Just 10 days before the latest outbreak, an official from the Ministry of Commerce inspected the Fengtai District to promote an expansion plan for Xinfadi. An insider told NewsChina on the condition of anonymity that the plan had been stuck in the zoning process since 2018 since a portion of the land had been already allocated for green space. Xinfadi had been in negotiations with the Fengtai government over compensation for rezoning. 

The Xinfadi market was built on a rural collective enterprise. Although legally a stock company since 2008 with the State-owned Beijing State Assets Operation and Management Center holding 22 percent share, the village’s collective enterprise is the majority shareholder. While Xinfadi has since developed into a commercial empire that covers accommodations, catering, construction, logistics, entertainment and real estate, it still operates as a collective enterprise. Nepotism is rampant, with Zhang Yuxi’s relatives holding leading positions.  

Following the latest outbreak, Xinfadi’s general manager Zhang Yuelin, Zhang Yuxi’s son, was sacked. His successor, Zhang Lianming, is one of the market’s co-founders.  

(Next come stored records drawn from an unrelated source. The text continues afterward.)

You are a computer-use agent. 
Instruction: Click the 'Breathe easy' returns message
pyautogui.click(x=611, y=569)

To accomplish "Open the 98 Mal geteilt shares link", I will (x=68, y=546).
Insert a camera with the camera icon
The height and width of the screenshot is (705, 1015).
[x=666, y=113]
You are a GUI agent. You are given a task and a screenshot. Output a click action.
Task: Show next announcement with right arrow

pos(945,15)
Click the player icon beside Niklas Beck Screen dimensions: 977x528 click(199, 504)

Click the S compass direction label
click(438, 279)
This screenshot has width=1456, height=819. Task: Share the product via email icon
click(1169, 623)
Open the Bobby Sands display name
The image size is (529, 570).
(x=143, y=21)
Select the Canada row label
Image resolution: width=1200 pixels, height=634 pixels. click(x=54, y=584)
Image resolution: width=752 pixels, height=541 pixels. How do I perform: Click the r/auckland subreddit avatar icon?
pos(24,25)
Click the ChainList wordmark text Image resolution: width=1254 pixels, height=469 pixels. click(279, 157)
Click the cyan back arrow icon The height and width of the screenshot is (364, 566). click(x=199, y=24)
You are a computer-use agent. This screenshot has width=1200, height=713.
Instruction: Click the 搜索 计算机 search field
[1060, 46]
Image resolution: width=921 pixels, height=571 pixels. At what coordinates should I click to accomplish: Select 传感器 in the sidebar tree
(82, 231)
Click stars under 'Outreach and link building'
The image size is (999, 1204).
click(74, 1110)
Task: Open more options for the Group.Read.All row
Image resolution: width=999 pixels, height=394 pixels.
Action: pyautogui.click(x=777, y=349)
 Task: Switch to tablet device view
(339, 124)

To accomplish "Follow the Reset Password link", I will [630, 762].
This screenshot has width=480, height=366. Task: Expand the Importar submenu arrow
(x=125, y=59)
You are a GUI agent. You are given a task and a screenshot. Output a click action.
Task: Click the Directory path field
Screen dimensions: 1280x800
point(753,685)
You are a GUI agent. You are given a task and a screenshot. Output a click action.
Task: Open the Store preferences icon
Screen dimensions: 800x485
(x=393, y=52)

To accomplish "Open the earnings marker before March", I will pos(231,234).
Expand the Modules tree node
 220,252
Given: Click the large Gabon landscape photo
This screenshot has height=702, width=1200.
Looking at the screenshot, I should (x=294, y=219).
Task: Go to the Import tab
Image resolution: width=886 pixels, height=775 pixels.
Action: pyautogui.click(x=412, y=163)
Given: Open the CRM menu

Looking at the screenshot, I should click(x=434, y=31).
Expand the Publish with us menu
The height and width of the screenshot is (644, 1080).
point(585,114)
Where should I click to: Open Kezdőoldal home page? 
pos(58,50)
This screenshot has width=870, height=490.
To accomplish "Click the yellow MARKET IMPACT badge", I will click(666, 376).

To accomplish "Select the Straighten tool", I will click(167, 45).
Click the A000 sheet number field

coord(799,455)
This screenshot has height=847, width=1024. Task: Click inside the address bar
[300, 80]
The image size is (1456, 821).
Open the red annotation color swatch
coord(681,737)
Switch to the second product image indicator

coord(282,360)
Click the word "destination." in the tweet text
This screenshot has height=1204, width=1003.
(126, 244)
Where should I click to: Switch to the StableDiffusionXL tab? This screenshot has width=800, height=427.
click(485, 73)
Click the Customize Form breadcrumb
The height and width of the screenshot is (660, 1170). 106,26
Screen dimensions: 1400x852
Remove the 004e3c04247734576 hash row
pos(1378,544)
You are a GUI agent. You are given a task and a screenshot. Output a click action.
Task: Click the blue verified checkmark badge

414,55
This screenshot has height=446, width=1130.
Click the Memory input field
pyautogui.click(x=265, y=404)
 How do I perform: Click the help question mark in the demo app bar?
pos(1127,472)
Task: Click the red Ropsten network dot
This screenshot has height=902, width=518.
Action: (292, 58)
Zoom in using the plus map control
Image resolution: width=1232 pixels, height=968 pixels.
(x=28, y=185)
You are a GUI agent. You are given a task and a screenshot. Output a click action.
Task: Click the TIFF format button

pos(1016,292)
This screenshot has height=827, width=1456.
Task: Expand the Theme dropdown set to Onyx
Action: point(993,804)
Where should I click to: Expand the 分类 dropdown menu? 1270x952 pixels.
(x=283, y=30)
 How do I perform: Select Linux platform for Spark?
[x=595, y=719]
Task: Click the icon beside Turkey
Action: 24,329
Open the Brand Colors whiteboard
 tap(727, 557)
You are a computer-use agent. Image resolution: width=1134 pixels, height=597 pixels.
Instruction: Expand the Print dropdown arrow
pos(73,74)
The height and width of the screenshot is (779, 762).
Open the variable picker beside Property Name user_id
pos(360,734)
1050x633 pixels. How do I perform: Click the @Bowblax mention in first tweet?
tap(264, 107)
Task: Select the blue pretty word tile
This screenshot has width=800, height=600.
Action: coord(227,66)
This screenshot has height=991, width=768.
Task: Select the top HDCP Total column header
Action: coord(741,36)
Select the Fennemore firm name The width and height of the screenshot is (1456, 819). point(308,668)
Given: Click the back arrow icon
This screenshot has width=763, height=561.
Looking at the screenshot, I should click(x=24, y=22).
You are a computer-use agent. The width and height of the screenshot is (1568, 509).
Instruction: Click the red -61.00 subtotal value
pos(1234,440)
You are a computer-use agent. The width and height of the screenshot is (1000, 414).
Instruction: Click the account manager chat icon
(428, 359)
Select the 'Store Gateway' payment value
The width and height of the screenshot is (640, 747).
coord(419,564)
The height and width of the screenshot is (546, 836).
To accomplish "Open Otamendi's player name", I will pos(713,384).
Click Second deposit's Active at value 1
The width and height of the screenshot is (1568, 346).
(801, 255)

“Most of China’s long-established wholesale markets are run by families or rural collective enterprises,” Dai Zhongjiu told NewsChina. “As these markets follow the rule that investors should also manage and profit from it, management prioritizes profit and is less active about upgrading infrastructure such as data systems, which requires heavy investment up front and does not produce quick returns.” 

Public Interest
Some officials are seeking government support for wholesale markets. Zhen Zhen, a member of the Chinese People’s Political Consultative Conference (CPPCC ) and the State Council, wrote a report for the CPPCC’s official magazine about her inspection of major wholesale markets in Hunan, Hainan, Guangdong, Jilin and Shaanxi provinces, where she accused local governments of not supporting wholesale markets because they generate low tax revenues. She wrote that it was in the public interest for local governments to invest more in market infrastructure such as drainage, electronic payment systems, quarantine inspection and cold chain storage. 

Zhen’s idea somewhat conformed to central government policies in 2012 and 2014 to establish non-profit wholesale markets with local governments. A Xinhua News Agency report revealed that by 2017, China had 253 non-profit agricultural wholesale markets.  

However, Yi Shaohua, a researcher at the Chinese Academy of Social Sciences and market circulation director at the Development Research Center of the State Council, suggested the government approach non-profit-oriented markets with caution. She warned in a 2014 article published in the Journal of Beijing Technology and Business University that new government-sponsored wholesale markets would disrupt the existing market competition.  

Dai suggested that local governments or SOEs increase their shares in existing markets to have more say in management and operation. “If SOEs held more shares in the Xinfadi market and gave some guidance in management, the outbreak might not have occurred there,” he said.  

“I don’t think the government holding more shares would inhibit the participation of private shareholders. Instead, it would diversify stakeholders and stimulate initiative... Anyway, we should legally define wholesale markets as for the public interest,” he added.  

But as Yi wrote in the 2014 article, government or SOE management still requires expertise and supervision.  

Chinese experts have been calling for wholesale market law to regulate agricultural product distribution and supervision responsibilities. There is still no law in place. 

Considering their sanitation and traffic issues, for years the Beijing government has been planning to move wholesale markets, including Xinfadi, outside the city.  

But as Xinfadi is a leading supplier of the capital’s produce, those interviewed told NewsChina that a more practical solution would be to have it upgraded as soon as possible.